How does equal moments of inertia of a rigid body affect mass-distribution $\rho(x)$? If the principal moments of inertia of a rigid body are all equal, i.e., $$I_1 = I_2 = I_3,$$ does that imply that the mass-distribution $\rho(x)$ in the rigid body is spherically symmetric?
 A: No. The inertia tensor of any uniform density Platonic solid about its center is a constant times the identity matrix, the same form as that of a uniform density sphere about its center. Only the sphere has a spherically symmetric mass distribution.
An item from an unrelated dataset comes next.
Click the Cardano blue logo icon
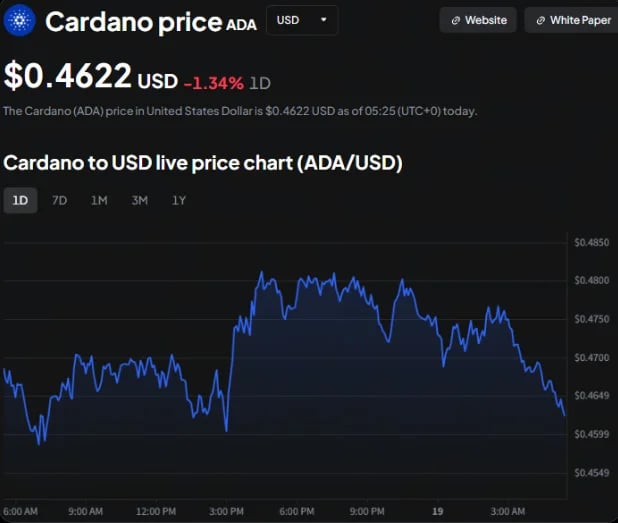 click(19, 20)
A: I think that you mean by $\rho(x)$ the mass density and that you by $x$ mean the vector $x$, so $\rho(x)$ is the mass density at $x$. Only in the case of a sphere which has the same principle moments of inertia, $\rho(x)$ is spherically symmetric. If $\rho(x)$ has whatever kind of relation to $r$, the magnitude of the vector $x$ (say $\rho(x)=r^2$), $\rho(x)$ is spherically symmetric. 
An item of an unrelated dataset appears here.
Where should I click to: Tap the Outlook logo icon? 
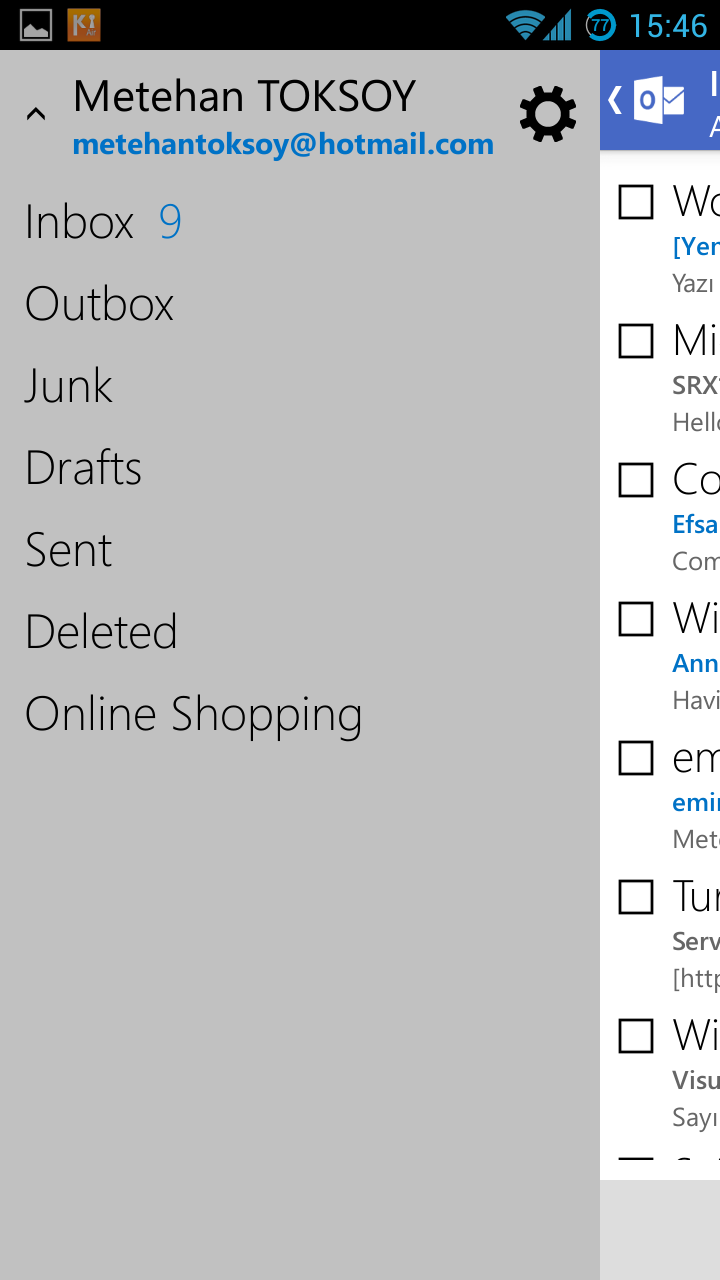[660, 100]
Now consider the same sphere which maximum r to fit in a cube. If this cube has the same principle moments of inertia, the parts of the cube that stick out of the sphere have to have the same mass. If we assume that in those pieces of mass that stick out $\rho(x)$ has the same kind of relation to $r$ ($r\gt R$, where $R$ is the radius of the sphere) as inside the sphere, it is clear that $\rho(x)$ for those pieces of mass sticking out the sphere isn't spherically symmetric, which means that for a cube with equal principal moments of inertia, $\rho(x)$ isn't sherically symmetric (while it is for the sphere that is contained in the cube).